> _Source excerpt_:
···
Uniform 04.13.2014: The Leader We Need

Jeremiah 23:5-6; Zechariah 6:9-14; John 19:1-5

Beauty shop gossip is a well-established tradition, at least for women. You go to get your hair trimmed or colored or washed, and you sit there listening to the hairdressers and their clients discuss religion, politics, relationships, kids—basically any topic that comes up. You might add a point or two from time to time.

On Wednesday, April 2, I was at a salon and overheard a couple of patrons talking about President Obama. “Obama made some speech,” the woman said. “Did you watch it?” “Not yet,” said the man, “but I know what he said about that stupid Obamacare. How is that going to help anybody?” The two of them went on to have a lengthy, sometimes heated conversation about the president’s healthcare plan.

But something else was on our leader’s mind that day. In what seems to be a time of increasing gun violence, a veteran from the war in Iraq shot and killed three people, wounded sixteen, and then killed himself at Fort Hood in Killeen, Texas. Apparently, before the incident, the killer “was being evaluated for post-traumatic stress disorder.”
···
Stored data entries
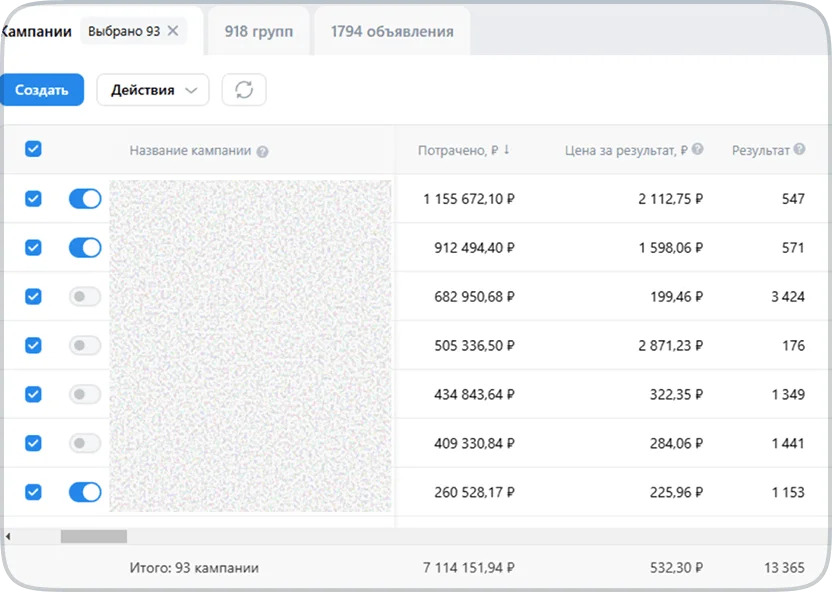Screen dimensions: 832x592
Task: Enable toggle for campaign spending 682 950,68 ₽
Action: point(85,296)
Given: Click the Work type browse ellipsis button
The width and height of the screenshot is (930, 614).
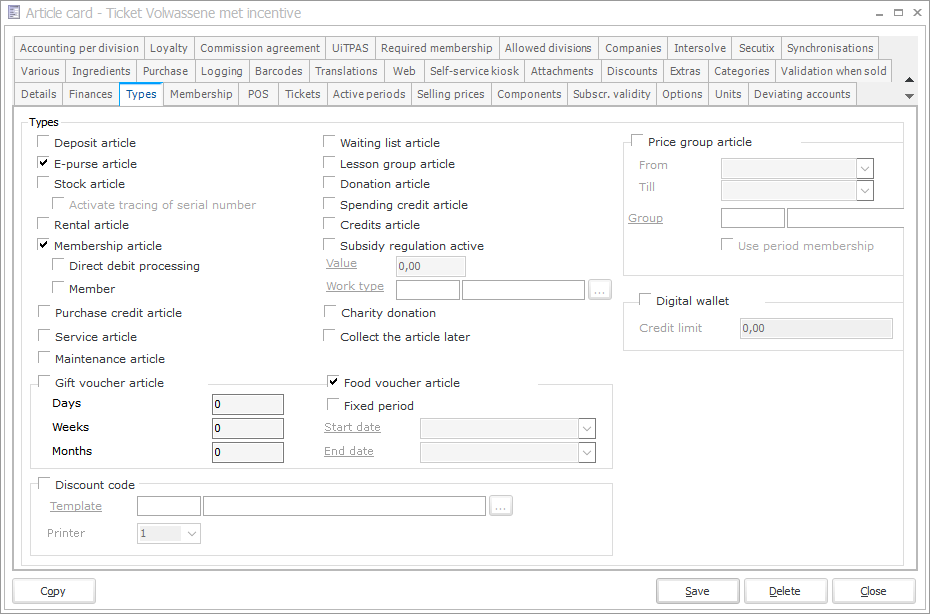Looking at the screenshot, I should coord(599,290).
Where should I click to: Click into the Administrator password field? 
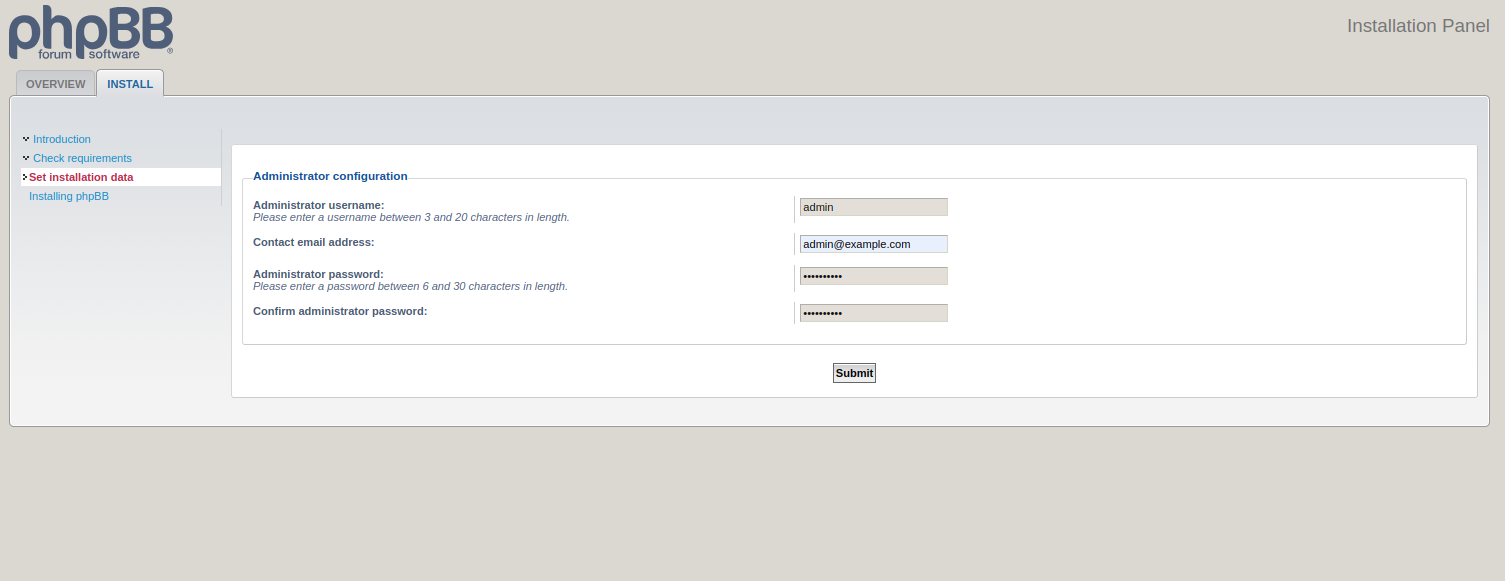[873, 276]
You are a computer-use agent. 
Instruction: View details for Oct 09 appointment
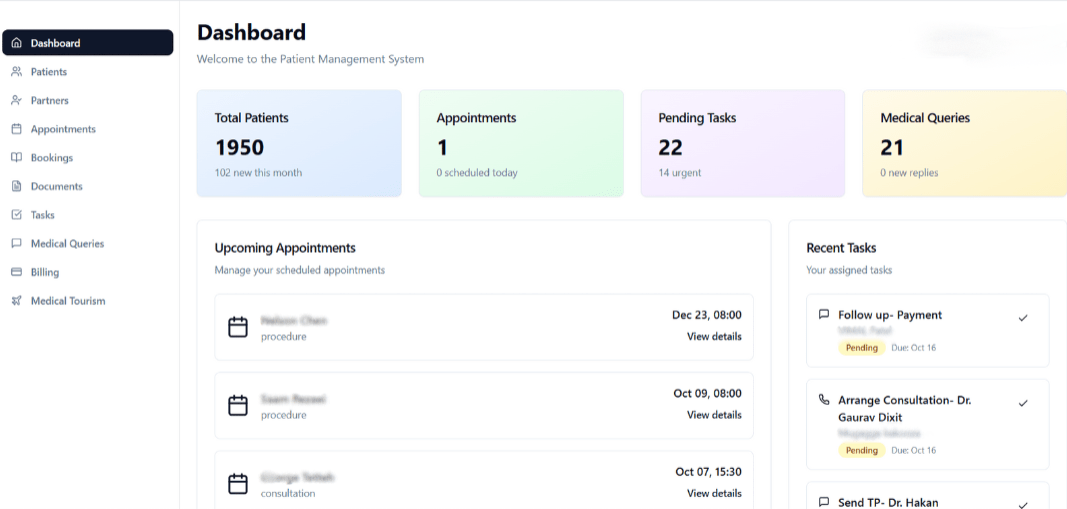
···
> _Jobs_:
1 - Repeat the Leader We Need excerpt word for word from "On Wednesday, April" to "president’s healthcare plan.".
2 - Answer these questions using the Leader We Need excerpt:
(a) Which verses from Zechariah are listed?
(b) On what day was the writer at the salon?
(c) Where did the shooting take place?

> _Outputs_:
1 -
On Wednesday, April 2, I was at a salon and overheard a couple of patrons talking about President Obama. “Obama made some speech,” the woman said. “Did you watch it?” “Not yet,” said the man, “but I know what he said about that stupid Obamacare. How is that going to help anybody?” The two of them went on to have a lengthy, sometimes heated conversation about the president’s healthcare plan.

2 -
(a) Zechariah 6:9-14
(b) Wednesday, April 2
(c) Fort Hood in Killeen, Texas